Dalam bab ini kita akan membahas
teori kepribadian behaviorisme dengan menampilkan B.F. Skinner dengan sejumlah
gagasan pokoknya, dengan alasan bahwa Skinner adalah seorang tokoh behaviorisme
yang paling produktif menemukakan gagasan dan penelitian, paling berpengaruh,
serta paling berani dan tegas dalam menjawab tantangan dan kritik-kritik atas
behaviorisme.[1]
II.
RUMUSAN MASALAH
A. Teori behaviorisme
B. Psikologi sebagai ilmu pengetahuan
tingkah laku
C. Percobaan tentang behaviorisme
III.
PEMBAHASAN
A.
Teori Behaviorisme
Behaviorisme adalah: teori perkembangan perilaku, yang dapat diukur,
diamati dan dihasilkan oleh respons pelajar terhadap rangsangan. Tanggapan
terhadap rangsangan dapat diperkuat dengan umpan balik positif atau negatif
terhadap perilaku kondisi yang diinginkan. Hukuman kadang-kadang digunakan
dalam menghilangkan atau mengurangi tindakan tidak benar, diikuti dengan
menjelaskan tindakan yang diinginkan.[2]
Ciri dari teori behaviorisme adalah mengutamakan unsur-unsur dan bagian
kecil, bersifat mekanistis, menekankan peranan lingkungan, mementingkan
pembentukan reaksi atau respon, menekankan pentingnya latihan, mementingkan
mekanisme hasil belajar, mementingkan peranan kemampuan dan hasil belajar yang
diperoleh adalah munculnya perilaku yang diinginkan. Guru yang menganut
pandangan ini berpandapat bahwa tingkahlaku siswa merupakan reaksi terhadap
lingkungan dan tingkahl laku adalah hasil belajar.[3]

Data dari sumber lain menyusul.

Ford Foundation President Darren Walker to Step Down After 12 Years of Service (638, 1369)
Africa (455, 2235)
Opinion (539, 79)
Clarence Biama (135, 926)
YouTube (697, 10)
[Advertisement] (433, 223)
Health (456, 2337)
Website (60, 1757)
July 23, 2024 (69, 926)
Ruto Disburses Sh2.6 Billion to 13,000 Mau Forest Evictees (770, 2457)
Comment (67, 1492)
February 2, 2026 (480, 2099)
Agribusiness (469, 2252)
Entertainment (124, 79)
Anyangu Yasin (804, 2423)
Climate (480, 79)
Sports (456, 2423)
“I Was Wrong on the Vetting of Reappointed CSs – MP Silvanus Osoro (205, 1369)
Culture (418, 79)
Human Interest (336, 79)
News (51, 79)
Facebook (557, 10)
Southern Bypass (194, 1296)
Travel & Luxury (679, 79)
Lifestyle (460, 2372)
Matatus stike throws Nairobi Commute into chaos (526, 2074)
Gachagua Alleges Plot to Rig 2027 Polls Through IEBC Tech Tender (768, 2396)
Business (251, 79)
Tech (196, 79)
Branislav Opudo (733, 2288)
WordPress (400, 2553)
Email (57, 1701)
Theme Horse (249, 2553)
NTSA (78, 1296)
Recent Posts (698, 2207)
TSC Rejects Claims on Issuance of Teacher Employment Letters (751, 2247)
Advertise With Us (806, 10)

Dalam hal konsep pembelajaran, proses cenderung pasif berkenaan dengan
teori behavioris. Pelajar menggunakan tingkat keterampilan pengolahan rendah
untuk memahami materi dan material sering terisolasi dari konteks dunia nyata
atau situasi. Little tanggung jawab ditempatkan pada pembelajar mengenai
pendidikannya sendiri.[4]
Ada beberapa tokoh teori behaviorisme. Tokoh-tokoh aliran behavioristik
tersebut antaranya adalah Thorndike, Watson, Clark Hull, Edwin Guthrie,
dan Skinner. Berikut akan dibahas karya-karya para tokoh aliran
behavioristik dan analisis serta peranannya dalam pembelajaran:
1. Teori Belajar Menurut Thorndike
Menurut Thorndike, belajar adalah proses interaksi antara stimulus dan
respon. Stimulus adalah apa yang merangsang terjadinya kegiatan belajar seperti
pikiran, perasaan, atau hal-hal lain yang dapat ditangkap melalui alat indera.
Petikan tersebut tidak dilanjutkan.